Hampir tengah malam, masih di daerah Kebumen, bus tiba di tempat peristirahatan pertama. Petualang kita mulai basa-basi dengan penumpang lain—asal dari mana, mau pergi ke mana, punya maksud apa, dan lain sebagainya. Dalam obrolan demikian, petualang kita percaya, manusia tak perlu sebuah nama.
3/
Siang, hari kedua perjalanan, petualang kita mondar-mandir mencari sesuatu di atas feri. Ia tidak mau melewatkan sesuatu yang seperti “keheningan salju”. Di dek tiga, bertemu seseorang yang ia jumpai di tempat peristirahatan pertama, basa-basi dilanjutkan kembali.
Orang itu asli Bengkulu. Tapi ia tinggal dan punya sebuah toko herbal di Yogya. Selama berbicara, rokok kretek filter jarang lepas dari “mulutnya”. Di tengah percakapan, satu orang lagi bergabung. Itulah pak sopir, yang sama-sama dari Bengkulu, tapi punya kedudukan sebagai ketua adat.
Pak sopir bercerita tentang upacara Tabot yang baru selesai digelar di kampung halamannya. Tradisi yang digelar untuk menyambut tahun baru Islam itu dilaksanakan selama sepuluh hari dengan berbagai kegiatan. “Di hari terakhir, masyarakat melarungkan macam-macam sesaji ke laut lepas.”
Percakapan pun berkembang. Mulai soal tumpahan minyak Pertamina di Karawang yang kian menyebar tapi belum tuntas ditanggulangi pemerintah, pengalaman sang sopir sebagai atlet lari, hingga pantangannya makan cabai.
Petualang kita lebih sering menyimak, ia merasa tak punya banyak cerita menarik untuk dibagi.
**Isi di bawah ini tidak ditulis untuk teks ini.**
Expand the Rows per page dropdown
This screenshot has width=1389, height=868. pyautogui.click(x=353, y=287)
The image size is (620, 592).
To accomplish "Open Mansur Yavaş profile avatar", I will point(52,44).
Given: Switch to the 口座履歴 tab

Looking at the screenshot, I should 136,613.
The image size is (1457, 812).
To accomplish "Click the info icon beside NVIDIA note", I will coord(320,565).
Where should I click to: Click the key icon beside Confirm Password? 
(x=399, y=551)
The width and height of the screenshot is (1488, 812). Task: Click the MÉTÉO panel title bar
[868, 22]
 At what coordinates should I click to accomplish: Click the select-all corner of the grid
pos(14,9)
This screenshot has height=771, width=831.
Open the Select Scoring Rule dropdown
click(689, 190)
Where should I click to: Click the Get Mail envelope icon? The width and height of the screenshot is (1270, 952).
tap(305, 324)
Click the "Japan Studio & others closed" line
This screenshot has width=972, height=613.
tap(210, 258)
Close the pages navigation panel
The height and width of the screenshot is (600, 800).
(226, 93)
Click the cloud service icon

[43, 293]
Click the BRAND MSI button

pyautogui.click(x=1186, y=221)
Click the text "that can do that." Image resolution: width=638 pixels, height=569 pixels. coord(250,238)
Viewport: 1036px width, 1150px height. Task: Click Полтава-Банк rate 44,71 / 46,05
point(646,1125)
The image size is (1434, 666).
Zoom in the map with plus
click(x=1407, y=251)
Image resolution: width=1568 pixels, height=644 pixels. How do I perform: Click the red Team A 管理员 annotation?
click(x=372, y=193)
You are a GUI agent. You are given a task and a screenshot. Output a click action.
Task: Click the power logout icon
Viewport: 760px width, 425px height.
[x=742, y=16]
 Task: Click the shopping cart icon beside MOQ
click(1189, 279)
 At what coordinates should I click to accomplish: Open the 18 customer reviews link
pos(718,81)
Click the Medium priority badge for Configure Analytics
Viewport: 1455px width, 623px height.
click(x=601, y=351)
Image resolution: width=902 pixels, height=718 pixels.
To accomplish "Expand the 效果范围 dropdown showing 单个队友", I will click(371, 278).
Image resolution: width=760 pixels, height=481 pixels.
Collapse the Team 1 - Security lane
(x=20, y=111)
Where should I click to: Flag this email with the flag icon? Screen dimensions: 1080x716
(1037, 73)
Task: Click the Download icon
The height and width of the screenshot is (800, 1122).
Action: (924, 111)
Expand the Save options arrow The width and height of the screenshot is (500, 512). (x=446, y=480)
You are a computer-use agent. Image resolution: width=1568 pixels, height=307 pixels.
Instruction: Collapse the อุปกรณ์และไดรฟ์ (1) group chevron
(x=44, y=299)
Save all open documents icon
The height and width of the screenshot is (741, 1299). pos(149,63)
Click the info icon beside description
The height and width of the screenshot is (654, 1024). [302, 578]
Selain itu, ia memang hanya ingin mengetahui bagaimana seseorang bisa mencari bahan pembicaraan di tengah lautan seperti saat ini.
“Jane benar,” pikir petualang kita, “Dalam keadaan begini, seseorang harus terus bicara—sekalipun di atas feri, sekalipun tanpa scotch atau martini atau bulan berwarna ungu.” Ya, di sela percakapan, ingatan petualang kita melayang pada cerpen legendaris Umar Kayam. “Seribu Kunang-kunang di Manhattan”.
“Tapi Marno, bukankah aku harus berbicara? Apa lagi yang bisa kukerjakan kalau aku berhenti bicara? Aku kira Manhattan tinggal lagi kau dan aku yang punya. Apalah jadinya kalau salah seorang pemilik pulau ini jadi capek berbicara? Kalau dua orang terdampar di satu pulau, mereka akan terus berbicara sampai kapal tiba, bukan?”
Dua jam pelayaran terasa cepat bagi petualang kita. Feri merapat di pelabuhan Bakauheni.
4/
Di tanah Sumatra, petualang kita tak tahu apakah ia telah menemukan sesuatu seperti “keheningan salju”. Ini adalah kali kedua ia menginjakkan kakinya di pulau paling panjang dalam peta Indonesia itu. Sekarang, tempat paling jauh yang bakal ia kunjungi adalah Bengkulu.
Bus kembali berhenti untuk beristirahat di Lampung, petualang kita bicara dengan penumpang lain asal Klaten. Mendengar langgam yang cepat namun pelan, ia harus mengulang kata “hah?” atau “gimana?” berkali-kali. Bila tak kunjung mengerti apa yang dikatakan teman bicaranya, petualang kita menggunakan jurus terakhirnya. “Iya,” katanya, mengalihkan pandangan, sebelum mengajukan pertanyaan berikutnya.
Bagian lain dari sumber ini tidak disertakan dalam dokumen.